ABSTRACT

In developing his model of science Lakatos saw himself as correcting the deficiencies in and developing the insights of Popper. His model, which is considerably less simplistic than Popper’s, is indeed an improvement. In this section I outline the model. In the following section it will be shown that in spite of its virtues it embodies serious internal tensions and confusions. These preclude, as will be argued in Section 3, the possibility of using the model as Lakatos hoped to distinguish between science and non-science and to give hard advice on how to decide between rival theories. In addition, Lakatos, as a rationalist, wished to use the model in giving rational explanations of scientific changes. In this chapter the manner in which he sought to do this is noted, leaving a detailed evaluation of this aspect of his programme until our general discussion of the explanation of scientific change in Chapter X. Lakatos was not interested in questions of meaning and did not take up the challenge presented to a rationalist by the arguments for incommensurability.

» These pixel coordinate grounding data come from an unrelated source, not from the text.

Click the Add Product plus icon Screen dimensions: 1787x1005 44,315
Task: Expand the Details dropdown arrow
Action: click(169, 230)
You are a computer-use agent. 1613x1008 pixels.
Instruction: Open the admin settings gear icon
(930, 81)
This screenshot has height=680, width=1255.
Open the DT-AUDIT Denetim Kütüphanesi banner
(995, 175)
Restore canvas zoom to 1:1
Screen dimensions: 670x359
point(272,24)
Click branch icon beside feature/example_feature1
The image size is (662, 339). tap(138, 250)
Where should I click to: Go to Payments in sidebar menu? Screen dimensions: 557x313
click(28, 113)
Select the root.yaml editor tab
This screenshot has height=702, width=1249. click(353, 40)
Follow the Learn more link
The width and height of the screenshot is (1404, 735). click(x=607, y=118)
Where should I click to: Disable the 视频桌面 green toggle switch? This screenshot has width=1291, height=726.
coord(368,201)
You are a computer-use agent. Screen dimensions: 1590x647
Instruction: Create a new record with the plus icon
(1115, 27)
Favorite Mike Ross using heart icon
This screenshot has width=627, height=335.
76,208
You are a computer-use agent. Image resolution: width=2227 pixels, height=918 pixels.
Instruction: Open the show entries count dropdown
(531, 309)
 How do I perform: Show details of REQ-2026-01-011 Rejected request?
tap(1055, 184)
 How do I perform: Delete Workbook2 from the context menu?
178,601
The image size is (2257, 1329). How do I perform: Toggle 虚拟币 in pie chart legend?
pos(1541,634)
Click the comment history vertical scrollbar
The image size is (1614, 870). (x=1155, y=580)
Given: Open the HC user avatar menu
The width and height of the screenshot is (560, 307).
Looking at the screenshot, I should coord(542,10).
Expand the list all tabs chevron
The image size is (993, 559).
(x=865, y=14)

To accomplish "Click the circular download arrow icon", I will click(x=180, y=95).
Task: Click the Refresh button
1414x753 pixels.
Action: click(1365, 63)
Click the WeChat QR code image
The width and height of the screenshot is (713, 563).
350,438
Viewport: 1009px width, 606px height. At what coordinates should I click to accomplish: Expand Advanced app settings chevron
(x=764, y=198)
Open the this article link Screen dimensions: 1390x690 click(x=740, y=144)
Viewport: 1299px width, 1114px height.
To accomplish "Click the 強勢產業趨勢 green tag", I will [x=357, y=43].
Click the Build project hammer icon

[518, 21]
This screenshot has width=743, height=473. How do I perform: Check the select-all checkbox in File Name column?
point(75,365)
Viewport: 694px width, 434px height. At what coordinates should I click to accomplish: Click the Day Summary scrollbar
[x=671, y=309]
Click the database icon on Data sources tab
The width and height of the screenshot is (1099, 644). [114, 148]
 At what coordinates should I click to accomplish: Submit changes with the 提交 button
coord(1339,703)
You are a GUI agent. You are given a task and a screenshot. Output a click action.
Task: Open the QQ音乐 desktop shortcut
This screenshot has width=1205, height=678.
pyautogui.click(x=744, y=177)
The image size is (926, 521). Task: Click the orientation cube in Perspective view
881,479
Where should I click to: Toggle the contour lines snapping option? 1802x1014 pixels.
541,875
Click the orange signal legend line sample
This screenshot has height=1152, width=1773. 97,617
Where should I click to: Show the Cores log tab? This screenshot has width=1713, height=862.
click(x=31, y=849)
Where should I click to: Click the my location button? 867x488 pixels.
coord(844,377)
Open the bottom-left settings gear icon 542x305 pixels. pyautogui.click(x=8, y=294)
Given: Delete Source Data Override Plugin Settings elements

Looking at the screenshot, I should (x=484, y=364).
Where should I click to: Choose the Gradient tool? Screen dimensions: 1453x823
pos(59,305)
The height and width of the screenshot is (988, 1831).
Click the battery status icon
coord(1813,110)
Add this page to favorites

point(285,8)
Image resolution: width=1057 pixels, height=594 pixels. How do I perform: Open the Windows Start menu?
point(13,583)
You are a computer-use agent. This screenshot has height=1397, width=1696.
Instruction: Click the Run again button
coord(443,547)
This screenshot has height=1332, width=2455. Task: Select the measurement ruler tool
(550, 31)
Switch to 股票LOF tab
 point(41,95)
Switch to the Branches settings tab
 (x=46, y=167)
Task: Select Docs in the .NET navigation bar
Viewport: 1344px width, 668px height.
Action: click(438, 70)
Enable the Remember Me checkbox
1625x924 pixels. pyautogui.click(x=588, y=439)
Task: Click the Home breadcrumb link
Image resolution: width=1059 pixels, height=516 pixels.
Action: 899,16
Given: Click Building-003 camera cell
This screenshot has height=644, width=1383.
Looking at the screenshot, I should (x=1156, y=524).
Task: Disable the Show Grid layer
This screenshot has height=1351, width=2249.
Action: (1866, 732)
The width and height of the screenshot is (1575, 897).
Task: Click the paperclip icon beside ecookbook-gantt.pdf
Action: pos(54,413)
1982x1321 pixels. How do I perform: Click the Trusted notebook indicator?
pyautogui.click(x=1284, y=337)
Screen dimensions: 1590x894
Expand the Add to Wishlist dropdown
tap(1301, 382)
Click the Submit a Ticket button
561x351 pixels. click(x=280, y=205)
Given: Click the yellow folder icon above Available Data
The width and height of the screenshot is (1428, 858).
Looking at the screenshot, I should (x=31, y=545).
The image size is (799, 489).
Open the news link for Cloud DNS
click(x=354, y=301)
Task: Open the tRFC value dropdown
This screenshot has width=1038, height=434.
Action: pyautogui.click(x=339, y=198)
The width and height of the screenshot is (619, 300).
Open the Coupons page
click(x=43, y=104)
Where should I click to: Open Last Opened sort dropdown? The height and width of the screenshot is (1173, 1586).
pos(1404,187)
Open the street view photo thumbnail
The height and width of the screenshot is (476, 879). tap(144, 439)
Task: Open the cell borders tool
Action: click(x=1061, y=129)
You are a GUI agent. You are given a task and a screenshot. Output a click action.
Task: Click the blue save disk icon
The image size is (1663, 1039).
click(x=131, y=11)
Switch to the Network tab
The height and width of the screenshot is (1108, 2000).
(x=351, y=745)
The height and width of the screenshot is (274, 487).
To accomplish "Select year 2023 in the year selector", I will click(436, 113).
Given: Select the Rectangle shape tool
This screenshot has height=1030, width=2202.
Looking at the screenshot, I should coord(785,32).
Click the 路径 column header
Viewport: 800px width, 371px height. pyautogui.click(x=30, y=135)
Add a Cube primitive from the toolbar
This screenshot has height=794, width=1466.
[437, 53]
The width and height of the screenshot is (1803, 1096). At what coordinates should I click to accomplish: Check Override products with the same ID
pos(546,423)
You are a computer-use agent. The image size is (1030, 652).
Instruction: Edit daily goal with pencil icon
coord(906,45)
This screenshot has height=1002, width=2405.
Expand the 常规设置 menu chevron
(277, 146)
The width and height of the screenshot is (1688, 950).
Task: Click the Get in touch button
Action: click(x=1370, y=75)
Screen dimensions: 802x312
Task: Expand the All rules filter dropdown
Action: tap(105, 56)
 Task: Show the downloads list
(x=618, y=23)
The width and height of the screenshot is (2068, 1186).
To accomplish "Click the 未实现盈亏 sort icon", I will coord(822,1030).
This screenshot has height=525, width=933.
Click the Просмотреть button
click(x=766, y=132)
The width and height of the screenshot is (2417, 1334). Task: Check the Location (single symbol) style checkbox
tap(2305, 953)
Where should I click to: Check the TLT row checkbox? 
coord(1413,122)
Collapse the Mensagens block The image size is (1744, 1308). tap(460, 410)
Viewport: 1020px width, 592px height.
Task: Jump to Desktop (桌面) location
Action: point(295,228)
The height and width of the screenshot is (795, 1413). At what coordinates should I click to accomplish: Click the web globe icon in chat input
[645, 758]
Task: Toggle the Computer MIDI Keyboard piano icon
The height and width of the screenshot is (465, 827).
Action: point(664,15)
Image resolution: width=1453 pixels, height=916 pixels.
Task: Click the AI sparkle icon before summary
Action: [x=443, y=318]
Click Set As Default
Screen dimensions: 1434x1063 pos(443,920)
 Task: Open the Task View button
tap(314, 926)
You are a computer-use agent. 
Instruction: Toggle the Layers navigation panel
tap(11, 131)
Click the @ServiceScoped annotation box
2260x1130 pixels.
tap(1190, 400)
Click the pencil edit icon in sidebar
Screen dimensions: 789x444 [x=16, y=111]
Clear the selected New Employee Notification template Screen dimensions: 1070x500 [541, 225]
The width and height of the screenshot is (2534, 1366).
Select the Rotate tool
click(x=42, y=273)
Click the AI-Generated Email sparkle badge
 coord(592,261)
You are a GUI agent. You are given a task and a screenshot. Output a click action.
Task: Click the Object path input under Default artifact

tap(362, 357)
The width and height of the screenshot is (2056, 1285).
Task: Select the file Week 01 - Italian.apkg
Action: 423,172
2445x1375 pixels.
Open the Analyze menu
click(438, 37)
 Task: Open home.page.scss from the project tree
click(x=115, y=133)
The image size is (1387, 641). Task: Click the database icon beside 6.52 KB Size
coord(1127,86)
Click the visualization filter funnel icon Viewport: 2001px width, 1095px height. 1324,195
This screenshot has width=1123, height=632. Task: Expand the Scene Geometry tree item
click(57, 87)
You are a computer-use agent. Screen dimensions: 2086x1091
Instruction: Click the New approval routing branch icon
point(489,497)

He was, however, particularly concerned with the question of how a rationalist could vindicate his principles of comparison (his methodology). His criterion for the selection of a methodology will be outlined and found wanting in Section 4. It will be seen (Section 5) that he is unable to establish that the methodology he takes to be selected by this criterion is a means to what he takes to be the goal of science, increasing verisimilitude. Like Popper he fails to establish the link the rationalist needs between the methods of

science and its goal. Until that juncture of the chapter I shall be reading Lakatos as a neo-Popperian. In the final section I consider the embryonic, non-Popperian, neo-Hegelian Lakatos that Hacking claims to have discerned.2 While one may well doubt that this reading is faithful to Lakatos’s intentions, it does present a picture of the scientific enterprise of interest that merits critical evaluation.